» EXERCISE DATA
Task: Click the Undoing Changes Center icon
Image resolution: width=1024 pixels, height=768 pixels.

...

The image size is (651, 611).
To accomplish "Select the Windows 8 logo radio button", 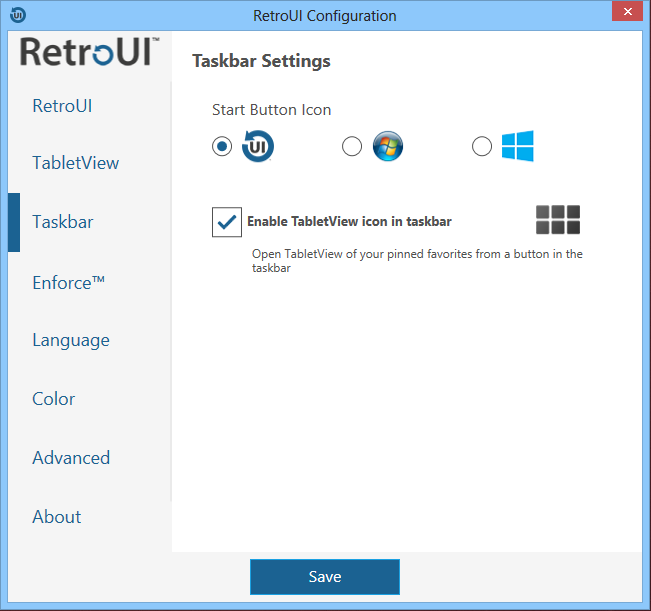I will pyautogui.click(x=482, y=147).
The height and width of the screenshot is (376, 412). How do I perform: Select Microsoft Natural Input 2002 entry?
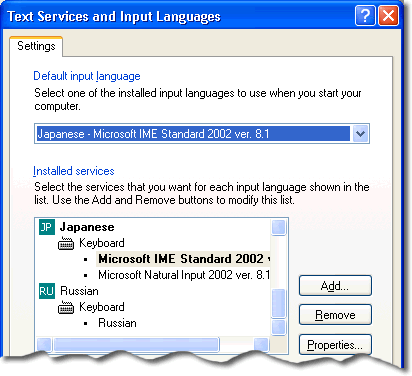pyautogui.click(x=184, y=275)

==

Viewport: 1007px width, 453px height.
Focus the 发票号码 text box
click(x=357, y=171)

» REQUIREMENT
Looking at the records above, return exactly the lines from the line with "Task: Click the Undoing Changes Center icon" to the line with "Image resolution: width=1024", both ends included.

» ANSWER SECTION
Task: Click the Undoing Changes Center icon
Image resolution: width=1024 pixels, height=768 pixels.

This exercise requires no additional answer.